* _Deine Aufgabe_:
Prüfe, ob die drei Aussagen mit dem Interviewauszug übereinstimmen, und antworte jeweils mit Ja oder Nein samt den entscheidenden Worten als wörtliches Zitat. 1. Göhre schreibt neben Krimis auch Drehbücher. 2. Otto Muehl zog Mitte der 80er Jahre nach Hamburg. 3. Auf La Gomera lebte Muehl mit rund hundert Kommunarden.

* _Zitierte Passage_:
#####

„Abbild der Gesellschaft“

Frank Göhre liest aus „Der Auserwählte“

■ 67, schreibt Drehbücher und Krimis, die meist mit Hamburg zu tun haben.  Foto: Pendragon Verlag

taz: Herr Göhre, Ihre Krimis orientieren sich oft an Fakten. Auf welchen Quellen basiert „Der Auserwählte“?

Frank Göhre: Da kommen die Aussagen der ehemaligen Otto Muehl-Kommune zum Einsatz. Otto Muehl hat Anfang der 1970er Jahre die Sekte „Aktionsanalytische Organisation“ gegründet. Mitte der 80er Jahre ist er nach La Gomera gegangen und hat da mit 20, 30 Kommunarden gelebt. Es ging um die Austreibung der bürgerlichen Zwänge und um freie Sexualität.

Sie haben einen La Gomera-Roman geschrieben?

#####

* _Datenauszug_:
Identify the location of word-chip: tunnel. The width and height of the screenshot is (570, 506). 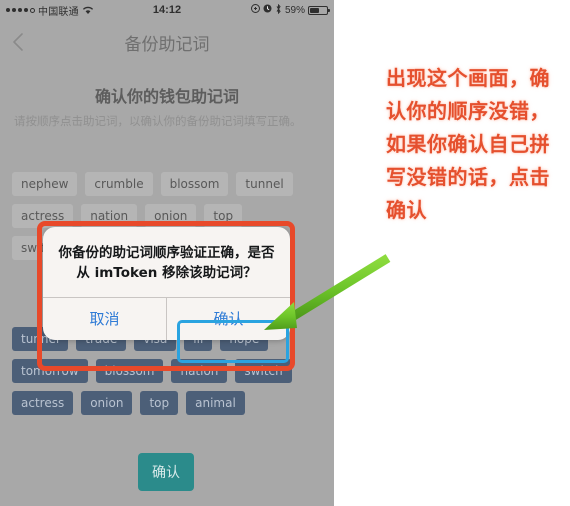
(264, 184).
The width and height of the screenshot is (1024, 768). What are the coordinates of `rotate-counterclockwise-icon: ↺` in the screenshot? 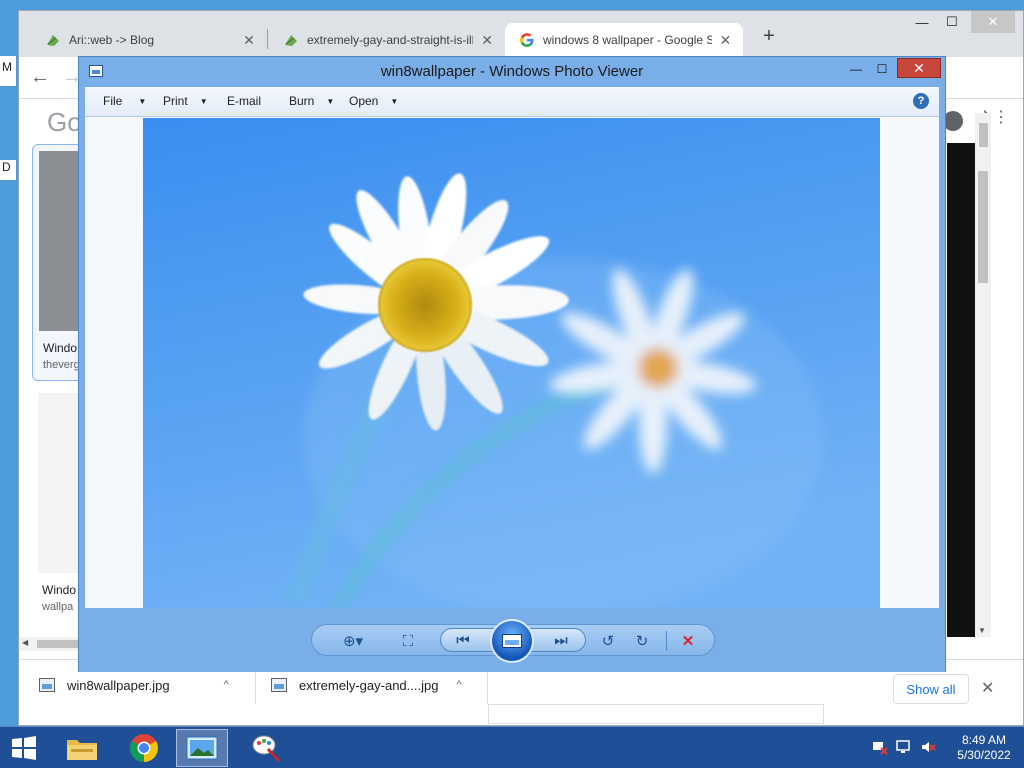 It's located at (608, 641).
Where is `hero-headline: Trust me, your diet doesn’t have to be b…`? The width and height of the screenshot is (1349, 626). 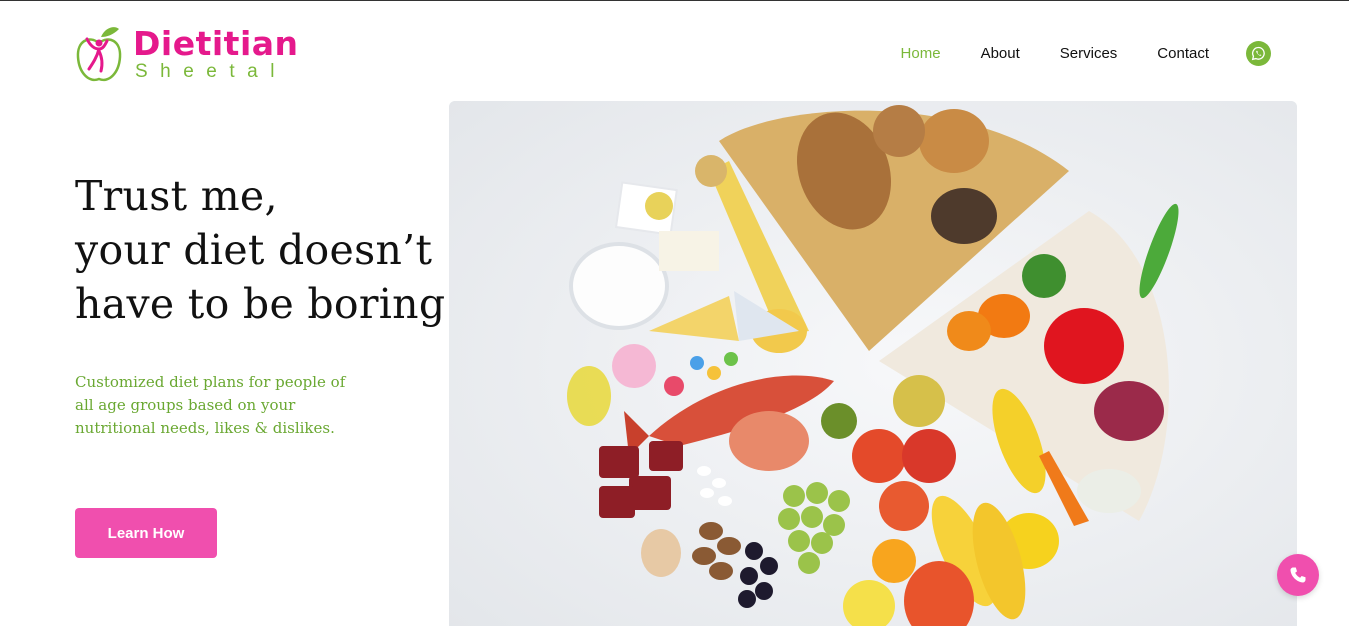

#####

* _Gelöste Aufgabe_:
1. Ja: „schreibt Drehbücher und Krimis“
2. Nein: „Mitte der 80er Jahre ist er nach La Gomera gegangen“
3. Nein: „hat da mit 20, 30 Kommunarden gelebt“